**やること**
**1.** 西表島ツアーのブログについて、次の問いに答えてください。
(a) 虫にぃにぃのツアーが八重山日報に掲載された日付は何か。
(b) 世界最大のカブトムシとして名前が挙がっているのは何か。
(c) 世界一翅が長いガとして紹介されているのは何か。
**2.** 西表島ツアーのブログを、最後の文のあとから書き進める。

**提供テキスト**
═══

西表島の大自然やツアー内容をご紹介
日本の端っこ・西表島の日常や島民しか分からないレアな情報も登場するかも!?
虫にぃにぃのツアーが八重山日報に掲載されました。2025/07/10
虫にーにー、南米で巨大昆虫に遭遇!2025/06/23
今回は巨大昆虫特集です!
南米といえば巨大昆虫、巨大昆虫といえば南米。子供達と、子供心を忘れ損なった一部の大人を惹きつける魔力が南米のジャングルにはありますね。有名どころでいえば、世界最大のカブトムシであるヘラクレスオオカブトは南米出身です。
では、滞在中に出会った巨大な昆虫をまとめてご紹介します!
まずはコレ。
世界一翅が長いガ、ナンベイオオヤガです。手の大きさと比べるとどれほど大きいのかが一目で分かりますね。

═══

**抜粋データ**
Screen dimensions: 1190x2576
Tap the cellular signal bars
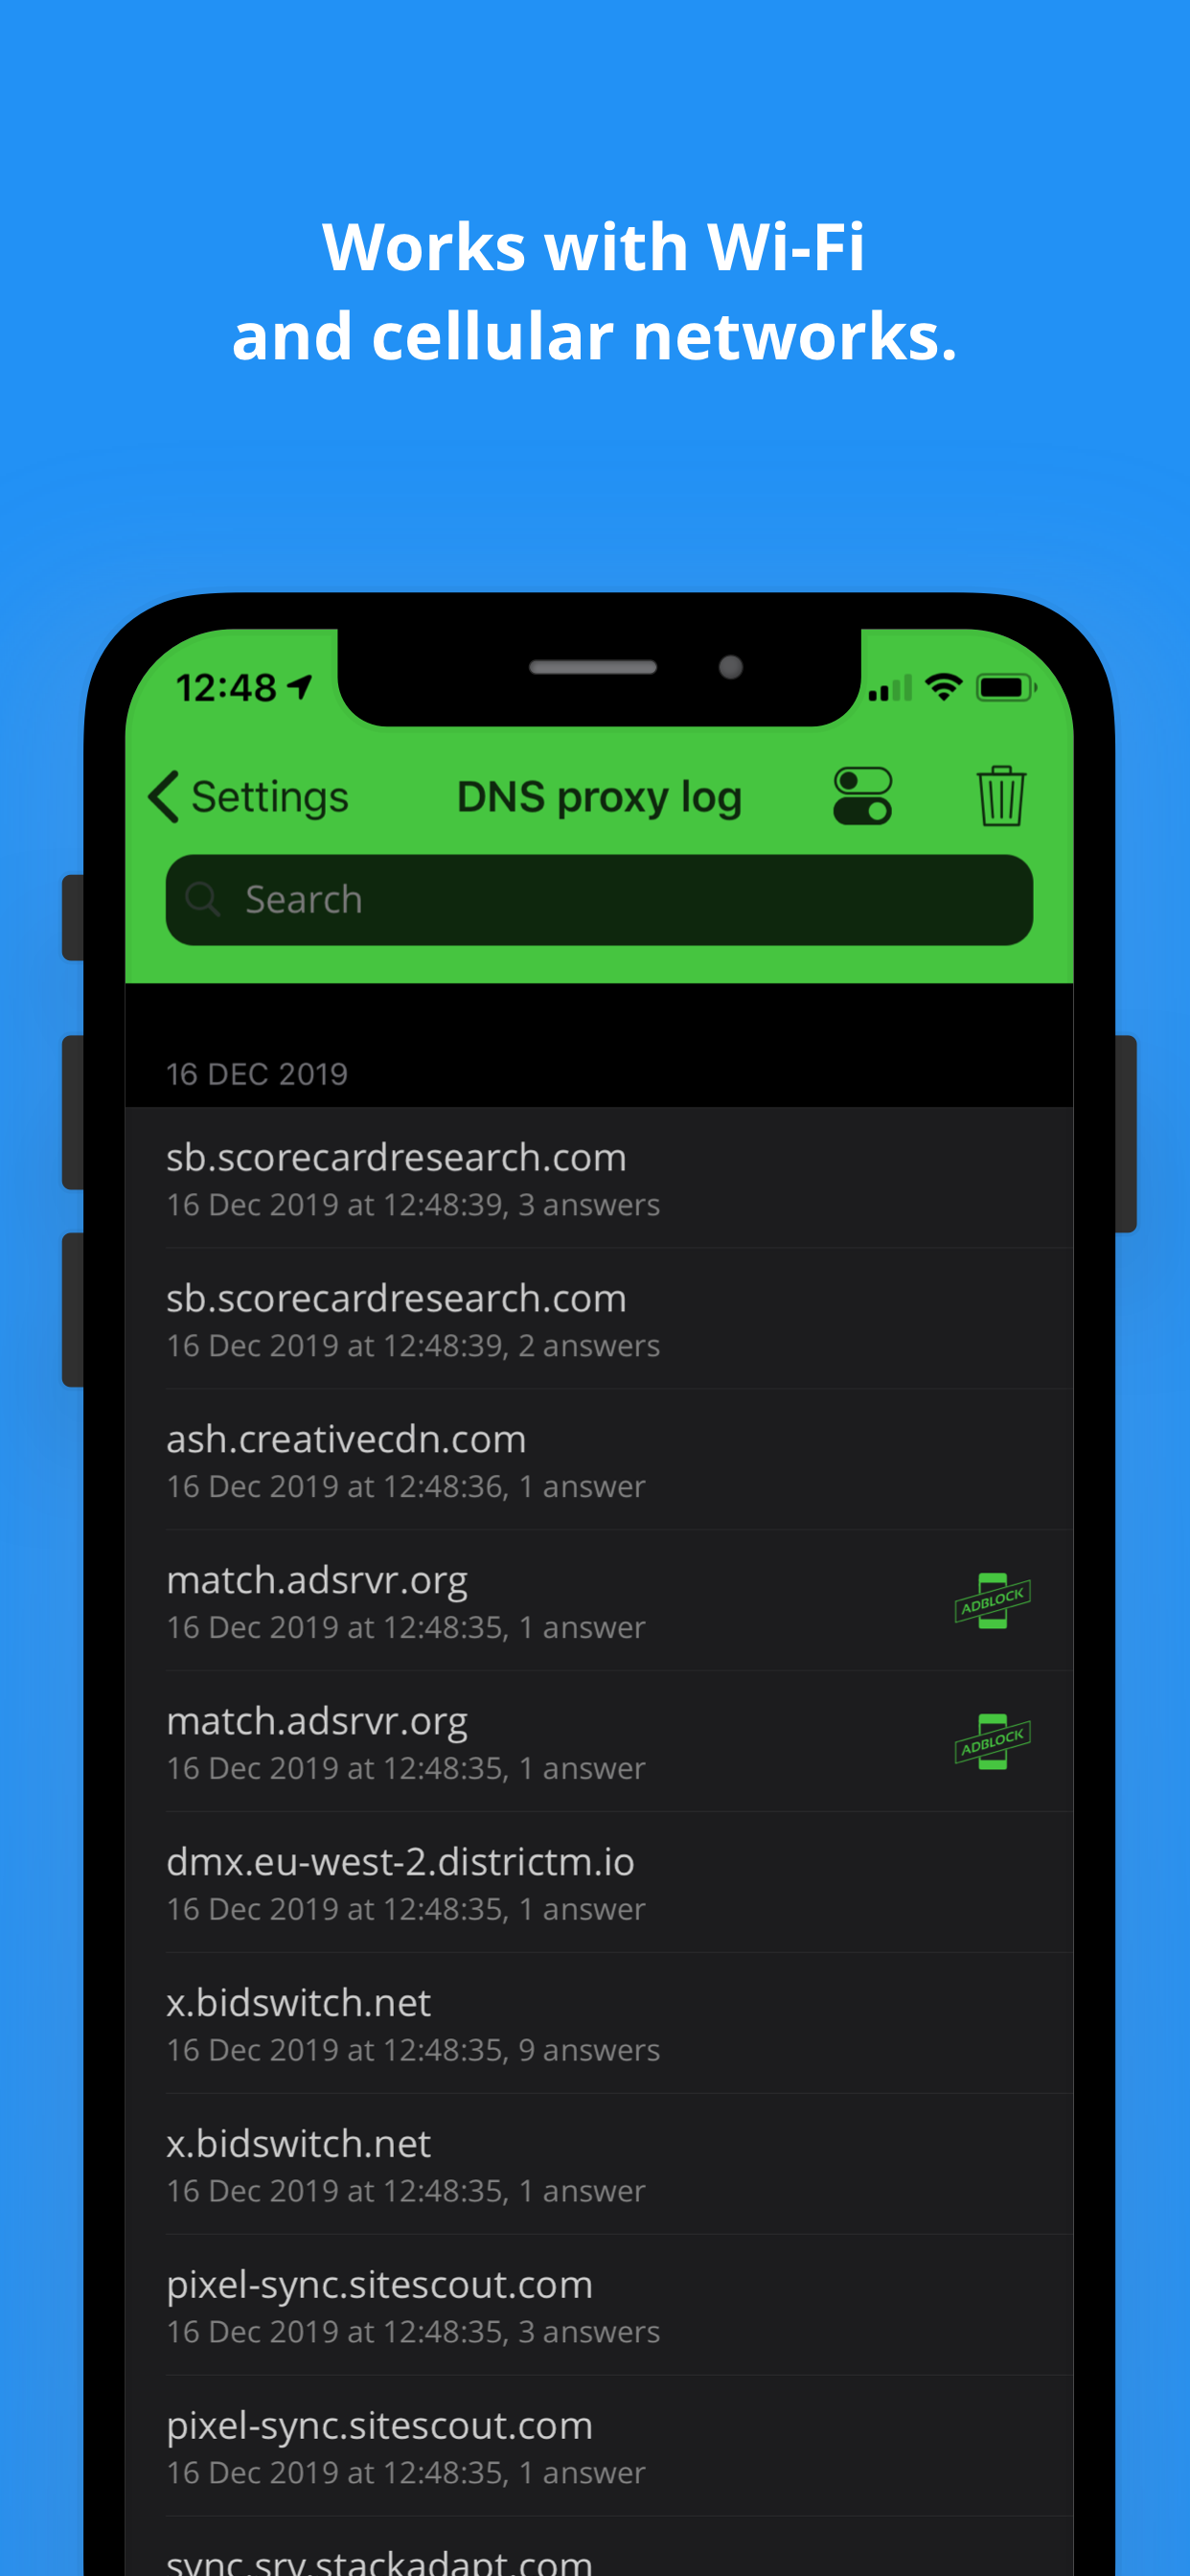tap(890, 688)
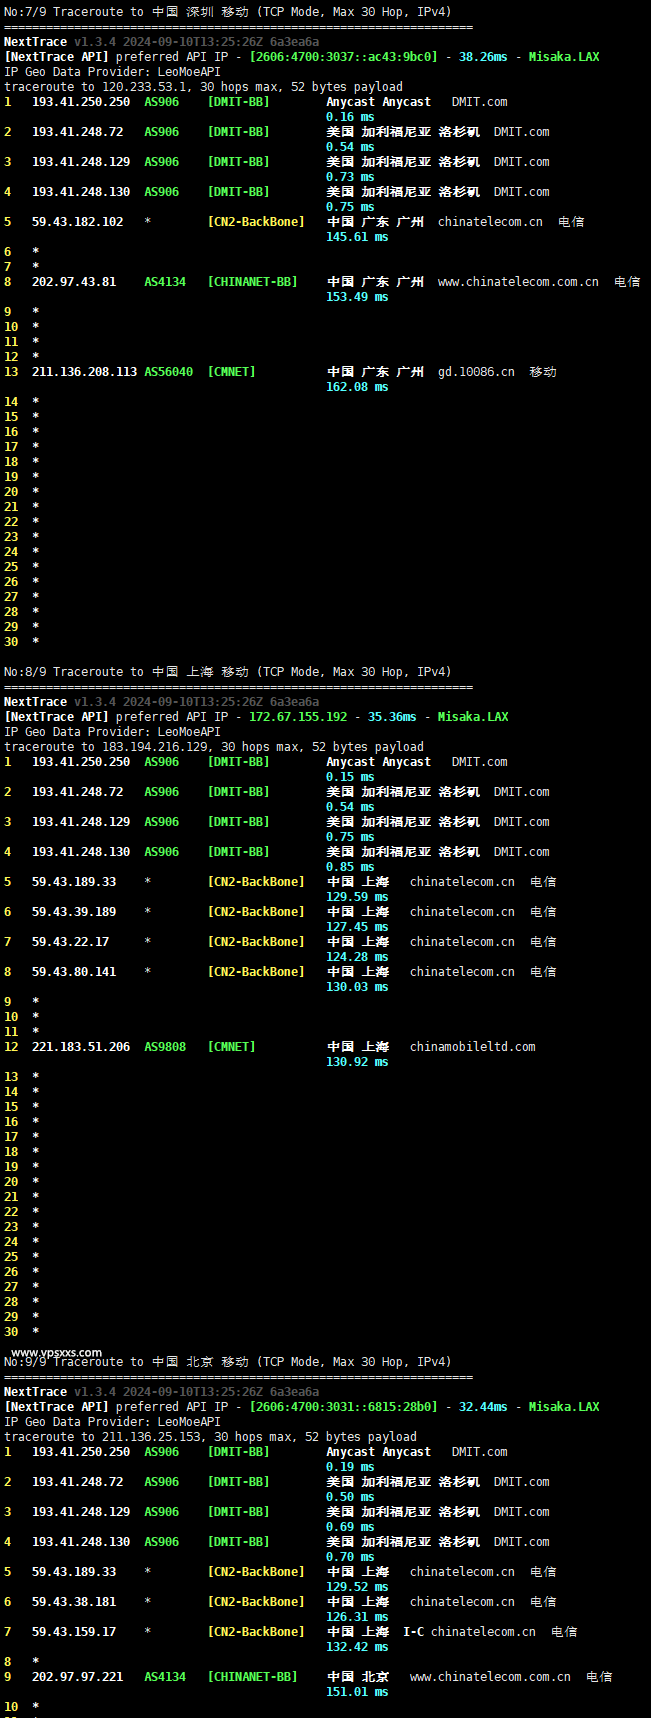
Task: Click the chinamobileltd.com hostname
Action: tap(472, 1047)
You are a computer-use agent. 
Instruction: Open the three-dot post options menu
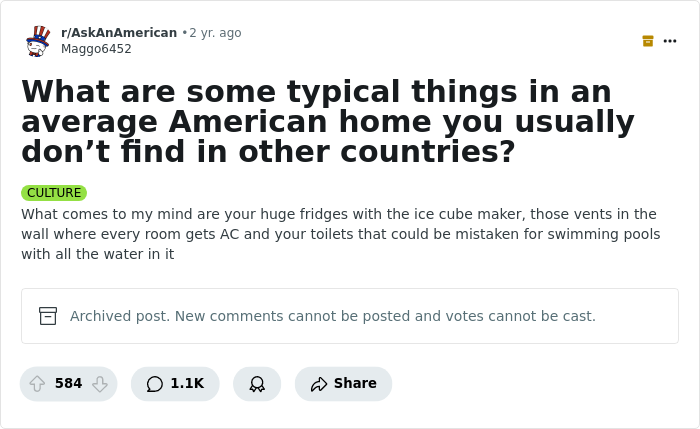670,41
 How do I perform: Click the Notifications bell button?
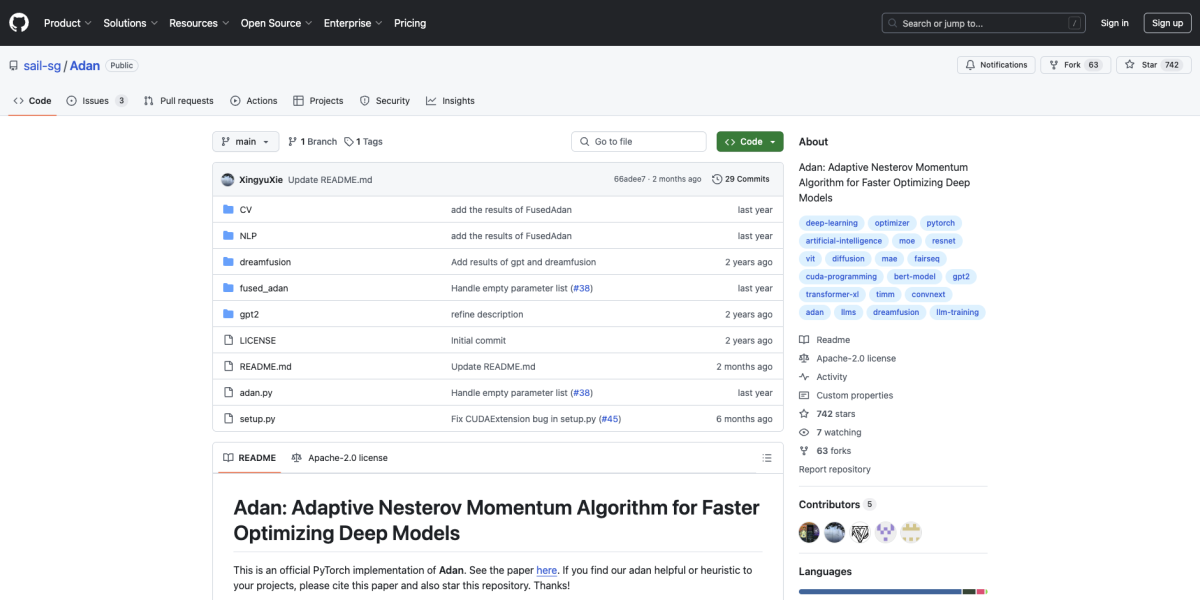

═══

**回答**
**1.**
(a) 2025/07/10
(b) ヘラクレスオオカブト
(c) ナンベイオオヤガ

**2.**
翅の面積での世界最大のガはオーストラリアにいるヘラクレスサンですが、こちらは翅を広げた長さ、つまり前翅開長で世界最大のガです。この個体はライトトラップに飛んできたものですが、バナナを使ったトラップにも引っかかりました。
西表島にいるヨナグニサンというガもかなり大きく、初めて見た時はびっくりしたものですが、こいつもそれに劣らず大きいです。
リボンヤママユの仲間です。尾状突起(翅の後ろに伸びたヒラヒラの部分)の長さは世界最長級。このヒラヒラは、コウモリに攻撃された時にオトリとして使う意味があるようで、実際に飛んできたこのガの多くはヒラヒラが破けて短くなっていました。
世界最大級のアリ、サシハリアリ。学名からパラポネラ、刺された時の痛みから英語ではバレットアント(弾丸アリ)とも呼ばれています。
大きさは3センチほど。ですがその痛みは強烈らしく、あらゆるアリ、ハチの中で一番痛いとも言われています。手の上に乗せて大きさが伝わる写真が撮りたかったんですが、刺されると24時間は治らないというその痛み。手に乗せる勇気はありませんでした。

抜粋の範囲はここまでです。